Crucial to successfully deploying a chat bot is defining how it can best help a charity in its service delivery. This includes establishing who it will help, what support areas can benefit and the outcomes that can be achieved.
Deciding its location is also important. Chatbots can sit on a charity’s own website, or via social media messenger platforms, including Facebook Messenger or WhatsApp.
Giving a chat bot a personality is also important, as is taking time building the conversations a chatbot is likely to have.
Tech for Good developers are proving increasingly savvy at using technology to support the needs of beneficiaries and promote the work of a charity.
This is perhaps best seen with the rise of mobile phone apps by charities to maximise their impact, reach beneficiaries and new supporters too.
There are a number of expert organisations to support charities in creating an app, including Twilio.org, which connects social impact organisations and software developers.
Amongst the charities Twilio has supported in creating an app is Age UK, which created an app to automate its volunteer processes. This acts like an online dating platform, matching volunteers and older people, based on common interests.
All organisations need to ensure their services, recruitment and messaging is inclusive. Disability, ethnicity and gender should be not barriers to access. This is especially the case for charities in the way they handle their ethics.
Earlier this month the NCVO was among charity organisations to ask itself tough questions around inclusivity and look to ensure it is an equitable organisation.

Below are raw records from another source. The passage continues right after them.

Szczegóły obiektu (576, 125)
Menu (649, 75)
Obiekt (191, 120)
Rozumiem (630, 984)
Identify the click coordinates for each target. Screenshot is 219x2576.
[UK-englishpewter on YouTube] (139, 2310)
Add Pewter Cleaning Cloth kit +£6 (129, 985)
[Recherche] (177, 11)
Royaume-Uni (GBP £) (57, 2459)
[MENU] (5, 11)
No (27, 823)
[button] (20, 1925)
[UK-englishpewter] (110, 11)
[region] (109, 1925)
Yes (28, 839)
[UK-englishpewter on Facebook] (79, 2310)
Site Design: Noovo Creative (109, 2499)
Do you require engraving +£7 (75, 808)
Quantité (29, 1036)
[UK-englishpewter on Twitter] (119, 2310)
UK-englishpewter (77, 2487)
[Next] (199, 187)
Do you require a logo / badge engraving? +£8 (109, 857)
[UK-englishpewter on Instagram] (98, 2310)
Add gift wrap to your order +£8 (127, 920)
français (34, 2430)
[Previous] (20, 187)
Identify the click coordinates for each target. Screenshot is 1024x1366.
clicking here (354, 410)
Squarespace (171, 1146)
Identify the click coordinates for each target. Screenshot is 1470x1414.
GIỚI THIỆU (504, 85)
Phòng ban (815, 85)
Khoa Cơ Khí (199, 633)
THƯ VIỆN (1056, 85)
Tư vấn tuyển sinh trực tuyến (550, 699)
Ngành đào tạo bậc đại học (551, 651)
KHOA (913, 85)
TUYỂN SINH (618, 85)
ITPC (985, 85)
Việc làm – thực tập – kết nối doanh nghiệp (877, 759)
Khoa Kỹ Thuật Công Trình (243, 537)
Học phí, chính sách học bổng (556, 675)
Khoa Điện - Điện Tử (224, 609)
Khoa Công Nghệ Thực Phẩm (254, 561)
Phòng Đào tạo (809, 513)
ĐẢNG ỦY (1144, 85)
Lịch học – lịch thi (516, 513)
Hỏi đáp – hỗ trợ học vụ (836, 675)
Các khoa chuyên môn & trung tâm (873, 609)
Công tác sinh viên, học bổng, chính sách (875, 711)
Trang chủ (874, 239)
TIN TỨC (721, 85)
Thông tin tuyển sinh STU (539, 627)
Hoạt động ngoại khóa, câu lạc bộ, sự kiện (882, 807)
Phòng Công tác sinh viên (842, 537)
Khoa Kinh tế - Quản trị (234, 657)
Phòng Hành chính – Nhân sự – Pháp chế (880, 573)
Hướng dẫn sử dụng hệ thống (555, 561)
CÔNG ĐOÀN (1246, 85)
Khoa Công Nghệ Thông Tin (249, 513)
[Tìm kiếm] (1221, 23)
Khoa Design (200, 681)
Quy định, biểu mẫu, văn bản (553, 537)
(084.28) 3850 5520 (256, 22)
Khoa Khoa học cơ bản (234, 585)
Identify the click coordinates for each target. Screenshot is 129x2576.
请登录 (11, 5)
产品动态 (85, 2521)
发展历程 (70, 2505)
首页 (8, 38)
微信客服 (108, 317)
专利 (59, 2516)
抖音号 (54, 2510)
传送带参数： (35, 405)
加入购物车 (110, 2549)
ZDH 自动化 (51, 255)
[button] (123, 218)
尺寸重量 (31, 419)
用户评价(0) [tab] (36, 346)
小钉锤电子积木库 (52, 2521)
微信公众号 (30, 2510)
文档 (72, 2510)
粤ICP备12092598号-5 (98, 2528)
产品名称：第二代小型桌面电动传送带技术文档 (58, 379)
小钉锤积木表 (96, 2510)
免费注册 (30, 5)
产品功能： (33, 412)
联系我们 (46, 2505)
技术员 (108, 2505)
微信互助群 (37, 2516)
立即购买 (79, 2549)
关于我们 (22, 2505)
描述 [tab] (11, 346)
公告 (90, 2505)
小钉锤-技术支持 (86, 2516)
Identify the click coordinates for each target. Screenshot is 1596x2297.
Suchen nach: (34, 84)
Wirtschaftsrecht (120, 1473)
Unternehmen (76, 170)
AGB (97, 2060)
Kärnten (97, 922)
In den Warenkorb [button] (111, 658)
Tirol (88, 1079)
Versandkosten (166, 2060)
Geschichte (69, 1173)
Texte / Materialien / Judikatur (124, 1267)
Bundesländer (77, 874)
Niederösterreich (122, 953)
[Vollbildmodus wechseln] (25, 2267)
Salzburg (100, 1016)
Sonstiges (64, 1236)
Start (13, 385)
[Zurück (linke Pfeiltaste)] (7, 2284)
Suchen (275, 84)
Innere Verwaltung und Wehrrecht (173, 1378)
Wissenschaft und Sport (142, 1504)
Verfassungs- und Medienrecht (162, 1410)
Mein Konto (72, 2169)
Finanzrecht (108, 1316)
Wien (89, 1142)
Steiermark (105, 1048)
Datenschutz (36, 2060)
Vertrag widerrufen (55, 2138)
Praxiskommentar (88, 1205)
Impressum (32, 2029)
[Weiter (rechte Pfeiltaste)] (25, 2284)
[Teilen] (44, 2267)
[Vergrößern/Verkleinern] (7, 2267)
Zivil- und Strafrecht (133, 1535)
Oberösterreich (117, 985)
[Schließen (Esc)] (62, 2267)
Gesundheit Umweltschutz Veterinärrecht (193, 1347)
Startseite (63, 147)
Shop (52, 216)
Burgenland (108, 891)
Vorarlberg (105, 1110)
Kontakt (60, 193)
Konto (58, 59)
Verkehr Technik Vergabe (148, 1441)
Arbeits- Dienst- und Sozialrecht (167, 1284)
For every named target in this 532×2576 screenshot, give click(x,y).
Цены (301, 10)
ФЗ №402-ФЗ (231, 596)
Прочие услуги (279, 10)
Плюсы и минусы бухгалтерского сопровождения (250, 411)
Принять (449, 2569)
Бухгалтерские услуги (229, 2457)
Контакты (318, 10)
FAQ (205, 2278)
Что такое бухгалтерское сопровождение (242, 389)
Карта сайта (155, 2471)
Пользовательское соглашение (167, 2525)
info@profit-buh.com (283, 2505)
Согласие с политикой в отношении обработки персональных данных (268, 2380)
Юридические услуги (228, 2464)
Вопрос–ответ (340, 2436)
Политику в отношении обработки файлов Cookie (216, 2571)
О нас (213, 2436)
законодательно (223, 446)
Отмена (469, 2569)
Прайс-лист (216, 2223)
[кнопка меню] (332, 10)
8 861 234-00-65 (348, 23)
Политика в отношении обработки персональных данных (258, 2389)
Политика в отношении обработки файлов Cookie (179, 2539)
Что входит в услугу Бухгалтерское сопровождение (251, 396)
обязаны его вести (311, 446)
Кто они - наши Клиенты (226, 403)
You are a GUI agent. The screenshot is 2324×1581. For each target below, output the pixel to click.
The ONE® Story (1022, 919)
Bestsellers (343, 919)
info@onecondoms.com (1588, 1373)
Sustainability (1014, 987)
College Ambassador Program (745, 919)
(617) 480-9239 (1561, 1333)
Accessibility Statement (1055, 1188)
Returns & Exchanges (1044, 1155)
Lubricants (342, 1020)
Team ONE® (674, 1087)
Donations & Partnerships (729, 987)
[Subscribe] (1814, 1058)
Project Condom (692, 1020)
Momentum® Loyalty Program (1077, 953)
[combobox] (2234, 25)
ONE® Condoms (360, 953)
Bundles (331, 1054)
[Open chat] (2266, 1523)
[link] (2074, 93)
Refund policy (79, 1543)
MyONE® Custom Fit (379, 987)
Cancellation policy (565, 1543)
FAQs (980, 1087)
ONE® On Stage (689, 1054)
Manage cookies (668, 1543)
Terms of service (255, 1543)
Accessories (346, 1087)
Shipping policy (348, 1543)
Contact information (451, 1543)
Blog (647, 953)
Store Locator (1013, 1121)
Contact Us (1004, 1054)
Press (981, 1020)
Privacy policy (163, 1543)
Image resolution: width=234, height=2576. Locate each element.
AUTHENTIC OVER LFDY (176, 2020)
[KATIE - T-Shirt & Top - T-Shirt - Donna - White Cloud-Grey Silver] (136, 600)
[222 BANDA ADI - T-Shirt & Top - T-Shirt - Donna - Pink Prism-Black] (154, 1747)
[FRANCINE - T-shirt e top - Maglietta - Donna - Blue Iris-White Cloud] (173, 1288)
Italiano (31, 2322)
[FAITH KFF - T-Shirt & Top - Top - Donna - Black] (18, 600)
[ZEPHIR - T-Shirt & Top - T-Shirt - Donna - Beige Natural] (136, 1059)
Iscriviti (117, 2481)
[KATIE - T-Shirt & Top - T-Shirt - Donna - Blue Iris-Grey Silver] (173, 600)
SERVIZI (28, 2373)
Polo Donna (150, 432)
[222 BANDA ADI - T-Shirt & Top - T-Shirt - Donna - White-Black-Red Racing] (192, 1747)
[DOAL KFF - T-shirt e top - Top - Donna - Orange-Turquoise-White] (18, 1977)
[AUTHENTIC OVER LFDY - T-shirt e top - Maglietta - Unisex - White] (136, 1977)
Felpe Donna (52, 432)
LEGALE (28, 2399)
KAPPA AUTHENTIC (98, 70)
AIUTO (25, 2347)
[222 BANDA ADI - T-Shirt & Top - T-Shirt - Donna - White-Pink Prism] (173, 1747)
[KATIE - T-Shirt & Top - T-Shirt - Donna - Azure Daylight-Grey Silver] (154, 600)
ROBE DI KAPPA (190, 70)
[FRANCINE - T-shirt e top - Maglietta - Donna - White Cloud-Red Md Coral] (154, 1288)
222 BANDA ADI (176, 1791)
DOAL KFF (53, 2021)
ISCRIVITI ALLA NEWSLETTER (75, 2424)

Digital can help by providing charities with tools to ensure their websites and online messaging appeals to all abilities.
Among those offering accessibility tools is sight loss charity RNIB. It can review website designs to highlight and resolve accessibility issues.
Equalweb offers an accessibility widget on charity websites where users can adjust colour, font and cursor instructions as well as image descriptions and a text reader.
Charities finances can be complex, with many organisations involved in operations across a number of countries.
A finance software platform is an essential tool for voluntary sector organisations to ensure they can efficiently manage their budgeting, funding and expenditure.
Calxa is among firms to offer a specific voluntary sector finance tool, which also helps with board reporting for good governance.
Sage Foundation’s Sage Business Cloud for Nonprofits is another tool that offers a range of finance services including accounting, payroll, financial management as well as human resources.